Глядя на тело отца, я как-то сразу сообразила, что надо разделиться — взяла его безжизненные руки, а мама подняла ноги. Казалось, он будет легким, как сумка с пером, но оцепенение сделало его тело твердым, как дерево, и тяжелым. Мама осталась уложить его, а я пошла в кухню звонить этой Финоле, которую известие о смерти племянника не очень-то сразило и опечалило. Она сказала, что уже выходит и что к нам может кто-то прийти помочь с поминками. Я плохо поняла ее, а уточнять не стала.

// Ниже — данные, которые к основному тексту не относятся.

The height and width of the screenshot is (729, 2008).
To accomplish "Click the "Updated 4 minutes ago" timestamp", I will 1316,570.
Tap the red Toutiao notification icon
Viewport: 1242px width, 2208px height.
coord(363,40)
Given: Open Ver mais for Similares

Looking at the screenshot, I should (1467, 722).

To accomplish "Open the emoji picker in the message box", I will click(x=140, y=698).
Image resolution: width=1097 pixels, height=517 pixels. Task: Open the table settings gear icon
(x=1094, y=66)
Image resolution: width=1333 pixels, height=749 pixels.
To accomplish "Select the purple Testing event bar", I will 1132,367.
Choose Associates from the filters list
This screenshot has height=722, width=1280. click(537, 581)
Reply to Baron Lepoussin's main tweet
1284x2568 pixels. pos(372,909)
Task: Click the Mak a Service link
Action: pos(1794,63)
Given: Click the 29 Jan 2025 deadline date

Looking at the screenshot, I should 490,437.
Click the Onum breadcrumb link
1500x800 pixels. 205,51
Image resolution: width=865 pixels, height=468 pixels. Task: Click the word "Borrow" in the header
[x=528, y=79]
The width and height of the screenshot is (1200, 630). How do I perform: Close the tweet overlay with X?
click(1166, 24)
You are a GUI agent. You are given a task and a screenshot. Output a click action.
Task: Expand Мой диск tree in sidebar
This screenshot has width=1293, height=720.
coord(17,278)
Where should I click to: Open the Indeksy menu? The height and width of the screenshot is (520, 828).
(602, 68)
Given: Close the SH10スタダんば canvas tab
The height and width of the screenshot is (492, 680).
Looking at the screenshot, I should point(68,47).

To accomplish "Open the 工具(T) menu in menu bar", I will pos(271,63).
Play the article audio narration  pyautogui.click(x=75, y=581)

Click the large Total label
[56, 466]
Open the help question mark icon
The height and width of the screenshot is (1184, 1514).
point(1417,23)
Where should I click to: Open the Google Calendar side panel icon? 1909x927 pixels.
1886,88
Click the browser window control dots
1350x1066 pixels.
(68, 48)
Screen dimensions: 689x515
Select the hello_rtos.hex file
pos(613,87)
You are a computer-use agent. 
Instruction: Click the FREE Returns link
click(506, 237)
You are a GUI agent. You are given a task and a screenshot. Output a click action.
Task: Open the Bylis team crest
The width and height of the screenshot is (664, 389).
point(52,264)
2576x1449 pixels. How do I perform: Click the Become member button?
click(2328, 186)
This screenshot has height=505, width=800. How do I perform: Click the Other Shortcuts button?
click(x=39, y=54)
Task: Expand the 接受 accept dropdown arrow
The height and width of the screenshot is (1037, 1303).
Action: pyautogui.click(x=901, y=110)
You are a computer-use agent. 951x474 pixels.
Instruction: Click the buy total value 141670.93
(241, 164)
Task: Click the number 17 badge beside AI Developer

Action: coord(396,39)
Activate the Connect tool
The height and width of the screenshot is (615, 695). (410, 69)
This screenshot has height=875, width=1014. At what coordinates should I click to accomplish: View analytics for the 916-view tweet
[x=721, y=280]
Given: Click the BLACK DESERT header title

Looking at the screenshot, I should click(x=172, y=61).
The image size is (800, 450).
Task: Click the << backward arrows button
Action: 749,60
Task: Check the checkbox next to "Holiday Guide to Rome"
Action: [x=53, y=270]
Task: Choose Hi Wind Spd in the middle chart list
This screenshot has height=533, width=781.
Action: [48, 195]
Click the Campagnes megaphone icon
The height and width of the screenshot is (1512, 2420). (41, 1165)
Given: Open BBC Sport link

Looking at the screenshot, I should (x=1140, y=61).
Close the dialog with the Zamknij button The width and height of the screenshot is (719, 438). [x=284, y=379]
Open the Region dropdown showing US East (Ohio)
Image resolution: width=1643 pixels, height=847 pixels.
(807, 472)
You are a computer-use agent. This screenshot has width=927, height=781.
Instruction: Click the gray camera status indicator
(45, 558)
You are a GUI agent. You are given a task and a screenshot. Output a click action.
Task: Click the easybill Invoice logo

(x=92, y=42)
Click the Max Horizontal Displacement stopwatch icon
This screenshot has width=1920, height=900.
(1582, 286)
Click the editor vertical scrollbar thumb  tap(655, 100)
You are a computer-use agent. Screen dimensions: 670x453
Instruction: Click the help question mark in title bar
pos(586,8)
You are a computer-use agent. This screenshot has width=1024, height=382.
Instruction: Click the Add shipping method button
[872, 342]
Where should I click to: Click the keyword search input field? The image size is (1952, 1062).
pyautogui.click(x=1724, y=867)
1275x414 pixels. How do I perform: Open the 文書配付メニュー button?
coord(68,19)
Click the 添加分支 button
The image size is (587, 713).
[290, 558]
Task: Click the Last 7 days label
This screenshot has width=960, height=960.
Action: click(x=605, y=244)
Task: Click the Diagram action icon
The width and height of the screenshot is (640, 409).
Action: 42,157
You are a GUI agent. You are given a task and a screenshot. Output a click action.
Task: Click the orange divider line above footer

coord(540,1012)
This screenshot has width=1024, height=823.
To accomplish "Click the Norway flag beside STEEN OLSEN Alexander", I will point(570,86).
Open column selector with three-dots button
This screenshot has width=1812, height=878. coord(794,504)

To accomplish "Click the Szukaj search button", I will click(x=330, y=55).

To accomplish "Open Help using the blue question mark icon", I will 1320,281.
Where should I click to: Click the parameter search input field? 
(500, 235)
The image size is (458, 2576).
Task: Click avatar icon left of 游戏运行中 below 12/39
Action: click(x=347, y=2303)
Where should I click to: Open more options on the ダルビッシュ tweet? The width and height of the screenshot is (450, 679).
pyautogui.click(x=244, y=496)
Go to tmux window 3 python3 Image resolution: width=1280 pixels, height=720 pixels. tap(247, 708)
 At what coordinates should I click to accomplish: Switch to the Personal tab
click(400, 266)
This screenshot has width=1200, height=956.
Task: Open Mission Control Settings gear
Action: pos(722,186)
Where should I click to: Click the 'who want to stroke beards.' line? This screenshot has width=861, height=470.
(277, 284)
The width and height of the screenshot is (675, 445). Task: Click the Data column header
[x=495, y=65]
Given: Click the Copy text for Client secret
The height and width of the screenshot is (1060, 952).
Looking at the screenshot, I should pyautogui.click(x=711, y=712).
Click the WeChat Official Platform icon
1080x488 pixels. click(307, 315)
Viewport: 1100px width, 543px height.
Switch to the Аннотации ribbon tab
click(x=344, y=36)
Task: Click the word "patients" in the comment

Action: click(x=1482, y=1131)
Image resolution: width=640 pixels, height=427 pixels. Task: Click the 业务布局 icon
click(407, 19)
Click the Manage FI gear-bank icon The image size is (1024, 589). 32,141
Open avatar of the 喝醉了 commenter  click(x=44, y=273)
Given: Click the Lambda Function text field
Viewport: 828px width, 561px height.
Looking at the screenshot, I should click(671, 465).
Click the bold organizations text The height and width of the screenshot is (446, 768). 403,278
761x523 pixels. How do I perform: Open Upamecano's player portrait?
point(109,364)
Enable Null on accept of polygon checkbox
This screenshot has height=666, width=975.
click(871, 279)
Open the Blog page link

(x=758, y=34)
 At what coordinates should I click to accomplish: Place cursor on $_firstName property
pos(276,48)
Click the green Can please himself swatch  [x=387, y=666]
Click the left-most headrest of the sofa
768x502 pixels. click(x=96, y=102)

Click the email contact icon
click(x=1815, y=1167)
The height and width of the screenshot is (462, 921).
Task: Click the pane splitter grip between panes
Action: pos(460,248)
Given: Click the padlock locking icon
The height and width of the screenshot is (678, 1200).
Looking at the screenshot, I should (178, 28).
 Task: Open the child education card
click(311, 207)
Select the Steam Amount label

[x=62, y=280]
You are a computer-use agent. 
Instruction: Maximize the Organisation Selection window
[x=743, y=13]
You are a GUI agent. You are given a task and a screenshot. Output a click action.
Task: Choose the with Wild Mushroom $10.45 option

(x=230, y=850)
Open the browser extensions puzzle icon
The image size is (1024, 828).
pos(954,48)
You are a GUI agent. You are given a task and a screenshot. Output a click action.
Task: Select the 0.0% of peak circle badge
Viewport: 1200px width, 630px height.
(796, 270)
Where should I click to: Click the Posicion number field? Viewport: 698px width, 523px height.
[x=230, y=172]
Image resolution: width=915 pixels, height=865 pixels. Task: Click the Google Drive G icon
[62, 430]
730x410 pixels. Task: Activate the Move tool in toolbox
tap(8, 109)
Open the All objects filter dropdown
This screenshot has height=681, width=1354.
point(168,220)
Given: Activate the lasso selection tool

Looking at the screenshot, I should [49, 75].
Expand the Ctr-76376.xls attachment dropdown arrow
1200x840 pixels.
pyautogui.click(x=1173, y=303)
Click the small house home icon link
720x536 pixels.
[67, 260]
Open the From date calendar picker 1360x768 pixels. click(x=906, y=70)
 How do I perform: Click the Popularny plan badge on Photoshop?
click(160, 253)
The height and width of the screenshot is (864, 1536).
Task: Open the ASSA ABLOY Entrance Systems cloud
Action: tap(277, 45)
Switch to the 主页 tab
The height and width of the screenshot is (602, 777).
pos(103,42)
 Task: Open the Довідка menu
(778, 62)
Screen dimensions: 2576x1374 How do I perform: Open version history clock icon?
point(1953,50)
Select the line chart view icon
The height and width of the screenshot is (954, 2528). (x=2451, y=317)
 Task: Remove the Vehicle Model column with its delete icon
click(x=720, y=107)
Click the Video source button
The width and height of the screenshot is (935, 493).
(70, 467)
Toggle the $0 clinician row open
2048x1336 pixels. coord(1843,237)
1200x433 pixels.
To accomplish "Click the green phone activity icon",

Хотелось просто положить трубку.
— Папа точно хотел устроить эти поминки? — Я все еще не верила до конца.
Мама открыла кухонный шкафчик, в котором они хранили всякие важные бумаги, кредитные карты, связанные резинками, деньги в жестяной коробке из-под печенья.
— Здесь все написано. — Она протянула мне конверт.
На нем папиной рукой было выведено: «Похоронные распоряжения». Я открыла конверт и вынула оттуда лист специальной желтой бумаги. «Когда я скончаюсь, — писал он, — сообщите, пожалуйста, моей двоюродной бабушке Финоле и двоюродному дедушке Тимоти в Бостон. Они сделают все необходимые приготовления к похоронам и поминкам по ирландским обычаям». Еще отец написал собственную эпитафию. У меня сжалось сердце — каково ему было представлять и обдумывать свой надгробный камень?
«Нет на земле такой боли, которую небо не может исцелить».
В одиннадцать утра зазвонил звонок. Я посмотрела в дверное окошечко. Снаружи стояли две женщины и мужчина, все трое были мне незнакомы.
— Чем могу помочь? — Я приоткрыла дверь.
— Нас послала Финола Райан, — шагнула вперед одна из женщин. — Мы члены Американского Братства ирландцев, пришли помочь вам с поминками.
На вид она была плотная и крепкая, на целый дюйм выше меня, длинные седые волосы гладко зачесаны и собраны в пучок. Вторая женщина была помоложе и постройнее, еще был высокий парень, едва за двадцать, с огненно-рыжими волосами. Одежда на них была поношенная, но опрятная, брюки у парня тщательно выглажены, а женщины, видно, очень заботятся о волосах.
— Я Розмэри О’Хара. Это миссис Фини, а это мистер Килпатрик.